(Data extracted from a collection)
::::
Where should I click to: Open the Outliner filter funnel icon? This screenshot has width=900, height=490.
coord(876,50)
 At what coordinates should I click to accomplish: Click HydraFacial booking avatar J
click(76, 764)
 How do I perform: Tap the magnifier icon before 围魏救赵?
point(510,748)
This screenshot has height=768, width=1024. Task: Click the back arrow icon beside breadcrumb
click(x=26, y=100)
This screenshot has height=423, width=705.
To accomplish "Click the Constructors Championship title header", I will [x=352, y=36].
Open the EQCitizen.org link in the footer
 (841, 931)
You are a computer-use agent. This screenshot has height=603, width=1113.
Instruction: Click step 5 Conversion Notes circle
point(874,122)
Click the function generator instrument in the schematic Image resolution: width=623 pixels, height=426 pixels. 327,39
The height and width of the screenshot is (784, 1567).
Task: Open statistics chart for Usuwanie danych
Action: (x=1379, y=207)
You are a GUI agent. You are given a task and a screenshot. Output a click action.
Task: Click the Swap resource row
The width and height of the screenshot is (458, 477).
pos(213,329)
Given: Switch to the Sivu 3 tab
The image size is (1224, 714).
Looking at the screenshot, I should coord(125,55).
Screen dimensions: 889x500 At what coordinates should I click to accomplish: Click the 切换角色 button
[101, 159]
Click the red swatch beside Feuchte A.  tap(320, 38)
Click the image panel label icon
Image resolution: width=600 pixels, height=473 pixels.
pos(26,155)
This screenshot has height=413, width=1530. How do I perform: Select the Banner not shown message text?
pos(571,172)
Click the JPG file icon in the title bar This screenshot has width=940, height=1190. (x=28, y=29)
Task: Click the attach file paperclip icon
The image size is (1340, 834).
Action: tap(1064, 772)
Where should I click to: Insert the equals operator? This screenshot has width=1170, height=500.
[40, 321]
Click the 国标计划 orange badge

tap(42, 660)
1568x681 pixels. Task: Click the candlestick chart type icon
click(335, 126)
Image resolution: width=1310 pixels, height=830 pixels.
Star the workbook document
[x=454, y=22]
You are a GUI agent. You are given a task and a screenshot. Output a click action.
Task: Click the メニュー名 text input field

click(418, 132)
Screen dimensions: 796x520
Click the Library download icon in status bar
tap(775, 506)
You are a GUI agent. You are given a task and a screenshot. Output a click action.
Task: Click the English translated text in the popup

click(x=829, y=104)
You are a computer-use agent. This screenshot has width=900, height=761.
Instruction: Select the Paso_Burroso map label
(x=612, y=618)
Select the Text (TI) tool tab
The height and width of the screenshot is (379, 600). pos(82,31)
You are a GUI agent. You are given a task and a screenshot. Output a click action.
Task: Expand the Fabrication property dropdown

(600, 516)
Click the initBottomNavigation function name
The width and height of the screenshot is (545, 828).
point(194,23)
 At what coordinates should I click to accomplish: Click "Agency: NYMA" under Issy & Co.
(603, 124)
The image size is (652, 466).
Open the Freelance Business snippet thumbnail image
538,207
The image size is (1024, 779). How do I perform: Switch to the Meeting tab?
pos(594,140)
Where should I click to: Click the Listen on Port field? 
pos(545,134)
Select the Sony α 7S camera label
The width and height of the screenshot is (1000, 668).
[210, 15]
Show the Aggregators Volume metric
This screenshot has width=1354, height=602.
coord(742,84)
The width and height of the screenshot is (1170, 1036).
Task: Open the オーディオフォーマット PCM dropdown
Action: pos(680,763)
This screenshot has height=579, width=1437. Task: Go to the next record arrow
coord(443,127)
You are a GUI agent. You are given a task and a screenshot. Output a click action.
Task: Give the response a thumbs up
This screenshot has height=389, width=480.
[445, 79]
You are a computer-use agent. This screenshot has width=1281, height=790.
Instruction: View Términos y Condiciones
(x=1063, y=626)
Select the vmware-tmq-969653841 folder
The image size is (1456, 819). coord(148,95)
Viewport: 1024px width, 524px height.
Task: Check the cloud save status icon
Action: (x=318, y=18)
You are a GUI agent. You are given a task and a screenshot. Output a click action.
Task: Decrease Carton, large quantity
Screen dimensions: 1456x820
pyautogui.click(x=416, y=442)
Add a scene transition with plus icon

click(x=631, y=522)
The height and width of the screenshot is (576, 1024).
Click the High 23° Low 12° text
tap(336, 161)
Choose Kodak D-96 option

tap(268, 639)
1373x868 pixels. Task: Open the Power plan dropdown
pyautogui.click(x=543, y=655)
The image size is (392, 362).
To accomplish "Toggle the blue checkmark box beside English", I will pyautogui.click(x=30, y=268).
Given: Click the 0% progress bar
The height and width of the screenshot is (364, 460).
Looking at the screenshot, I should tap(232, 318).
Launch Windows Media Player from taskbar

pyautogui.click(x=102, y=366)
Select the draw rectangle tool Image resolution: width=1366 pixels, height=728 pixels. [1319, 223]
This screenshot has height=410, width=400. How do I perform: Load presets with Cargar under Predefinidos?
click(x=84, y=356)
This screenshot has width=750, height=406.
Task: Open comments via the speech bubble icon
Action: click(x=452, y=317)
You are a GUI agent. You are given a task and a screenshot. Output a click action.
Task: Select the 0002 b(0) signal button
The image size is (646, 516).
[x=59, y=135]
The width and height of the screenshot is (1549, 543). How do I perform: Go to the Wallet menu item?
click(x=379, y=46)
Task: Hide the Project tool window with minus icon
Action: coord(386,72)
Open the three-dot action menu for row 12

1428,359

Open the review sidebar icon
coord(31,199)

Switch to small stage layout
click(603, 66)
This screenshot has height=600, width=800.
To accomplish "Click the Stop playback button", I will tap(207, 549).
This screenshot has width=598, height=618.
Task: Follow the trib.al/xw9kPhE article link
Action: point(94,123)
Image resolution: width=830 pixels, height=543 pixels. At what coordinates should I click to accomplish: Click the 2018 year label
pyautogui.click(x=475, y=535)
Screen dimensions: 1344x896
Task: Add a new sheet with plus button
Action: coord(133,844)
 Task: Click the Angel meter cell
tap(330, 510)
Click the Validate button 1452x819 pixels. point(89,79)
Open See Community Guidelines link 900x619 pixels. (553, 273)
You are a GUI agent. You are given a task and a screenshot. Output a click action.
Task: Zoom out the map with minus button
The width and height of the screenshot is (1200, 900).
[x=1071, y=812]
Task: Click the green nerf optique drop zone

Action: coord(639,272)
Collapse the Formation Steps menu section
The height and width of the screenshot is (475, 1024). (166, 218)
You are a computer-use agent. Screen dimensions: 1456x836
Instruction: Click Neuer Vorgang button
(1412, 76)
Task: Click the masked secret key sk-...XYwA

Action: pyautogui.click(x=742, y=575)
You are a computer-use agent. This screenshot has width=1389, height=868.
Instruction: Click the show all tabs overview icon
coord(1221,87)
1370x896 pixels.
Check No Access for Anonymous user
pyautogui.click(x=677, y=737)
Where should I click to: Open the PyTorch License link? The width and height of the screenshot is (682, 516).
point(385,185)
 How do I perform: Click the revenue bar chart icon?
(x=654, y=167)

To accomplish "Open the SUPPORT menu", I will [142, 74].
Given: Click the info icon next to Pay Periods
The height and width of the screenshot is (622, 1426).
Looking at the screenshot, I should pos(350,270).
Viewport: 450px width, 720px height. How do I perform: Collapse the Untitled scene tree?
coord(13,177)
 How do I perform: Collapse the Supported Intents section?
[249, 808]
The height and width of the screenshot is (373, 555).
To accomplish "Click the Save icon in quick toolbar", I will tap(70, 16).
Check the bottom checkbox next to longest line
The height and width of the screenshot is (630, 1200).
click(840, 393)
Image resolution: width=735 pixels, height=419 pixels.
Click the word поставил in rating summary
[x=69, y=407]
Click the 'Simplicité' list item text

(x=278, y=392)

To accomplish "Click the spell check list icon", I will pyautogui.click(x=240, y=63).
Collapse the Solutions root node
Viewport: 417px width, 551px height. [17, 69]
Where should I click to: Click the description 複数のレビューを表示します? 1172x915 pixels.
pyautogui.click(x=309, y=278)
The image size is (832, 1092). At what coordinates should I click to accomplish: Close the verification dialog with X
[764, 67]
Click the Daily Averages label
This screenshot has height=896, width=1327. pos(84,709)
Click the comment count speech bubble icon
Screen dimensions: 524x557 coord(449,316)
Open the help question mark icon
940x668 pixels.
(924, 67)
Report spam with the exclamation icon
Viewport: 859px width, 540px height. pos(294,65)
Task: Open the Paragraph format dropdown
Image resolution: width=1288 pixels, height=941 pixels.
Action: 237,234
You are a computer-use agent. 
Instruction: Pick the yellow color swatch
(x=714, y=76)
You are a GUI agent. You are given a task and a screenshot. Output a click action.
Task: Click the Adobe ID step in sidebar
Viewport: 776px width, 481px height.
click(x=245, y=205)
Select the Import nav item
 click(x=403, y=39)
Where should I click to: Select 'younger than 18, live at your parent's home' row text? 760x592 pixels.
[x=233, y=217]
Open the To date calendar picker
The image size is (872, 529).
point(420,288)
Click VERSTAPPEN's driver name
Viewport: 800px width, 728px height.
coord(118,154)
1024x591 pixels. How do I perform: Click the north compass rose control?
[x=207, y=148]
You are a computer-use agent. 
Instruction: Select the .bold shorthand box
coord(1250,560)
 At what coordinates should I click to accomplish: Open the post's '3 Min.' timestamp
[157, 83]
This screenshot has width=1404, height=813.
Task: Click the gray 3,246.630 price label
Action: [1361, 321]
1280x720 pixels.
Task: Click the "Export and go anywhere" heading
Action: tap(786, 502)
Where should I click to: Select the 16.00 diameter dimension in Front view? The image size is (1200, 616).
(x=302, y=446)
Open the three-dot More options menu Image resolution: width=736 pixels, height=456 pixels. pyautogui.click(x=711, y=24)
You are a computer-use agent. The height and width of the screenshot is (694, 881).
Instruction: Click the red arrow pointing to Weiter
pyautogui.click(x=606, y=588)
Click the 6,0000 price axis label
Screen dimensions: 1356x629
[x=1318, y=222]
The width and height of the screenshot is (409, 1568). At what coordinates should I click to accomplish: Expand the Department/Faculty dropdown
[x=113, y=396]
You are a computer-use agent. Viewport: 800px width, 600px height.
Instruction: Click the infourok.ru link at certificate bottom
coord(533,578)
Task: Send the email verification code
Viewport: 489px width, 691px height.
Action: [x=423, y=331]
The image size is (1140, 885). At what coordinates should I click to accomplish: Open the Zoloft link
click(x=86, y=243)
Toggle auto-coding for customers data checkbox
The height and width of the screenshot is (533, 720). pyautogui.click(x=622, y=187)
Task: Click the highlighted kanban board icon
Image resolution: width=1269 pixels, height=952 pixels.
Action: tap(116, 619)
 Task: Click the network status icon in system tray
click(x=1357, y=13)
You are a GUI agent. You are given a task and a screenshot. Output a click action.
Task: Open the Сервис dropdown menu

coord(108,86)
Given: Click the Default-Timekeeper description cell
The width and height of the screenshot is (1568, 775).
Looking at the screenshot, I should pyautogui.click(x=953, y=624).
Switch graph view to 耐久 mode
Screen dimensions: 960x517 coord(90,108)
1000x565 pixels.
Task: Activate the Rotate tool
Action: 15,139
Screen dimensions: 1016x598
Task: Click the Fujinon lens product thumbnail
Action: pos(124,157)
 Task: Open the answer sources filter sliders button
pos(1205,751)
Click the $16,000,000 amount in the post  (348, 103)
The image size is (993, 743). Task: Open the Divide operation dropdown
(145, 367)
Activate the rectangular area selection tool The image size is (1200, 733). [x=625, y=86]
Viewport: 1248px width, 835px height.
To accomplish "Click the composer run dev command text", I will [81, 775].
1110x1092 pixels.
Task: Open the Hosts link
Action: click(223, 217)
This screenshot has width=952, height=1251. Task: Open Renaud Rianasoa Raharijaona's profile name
::::
Task statement: Filter the entries above down to the lines that hold the word "computer", and copy those lines.

Final answer:
You are a computer-use agent. This screenshot has height=603, width=1113.
You are a computer-use agent. This screenshot has width=900, height=761.
You are a computer-use agent. This screenshot has width=1281, height=790.
You are a computer-use agent. Screen dimensions: 1456x836
You are a computer-use agent. This screenshot has width=1389, height=868.
You are a computer-use agent. 
You are a computer-use agent. 
You are a computer-use agent. The height and width of the screenshot is (694, 881).
You are a computer-use agent. Viewport: 800px width, 600px height.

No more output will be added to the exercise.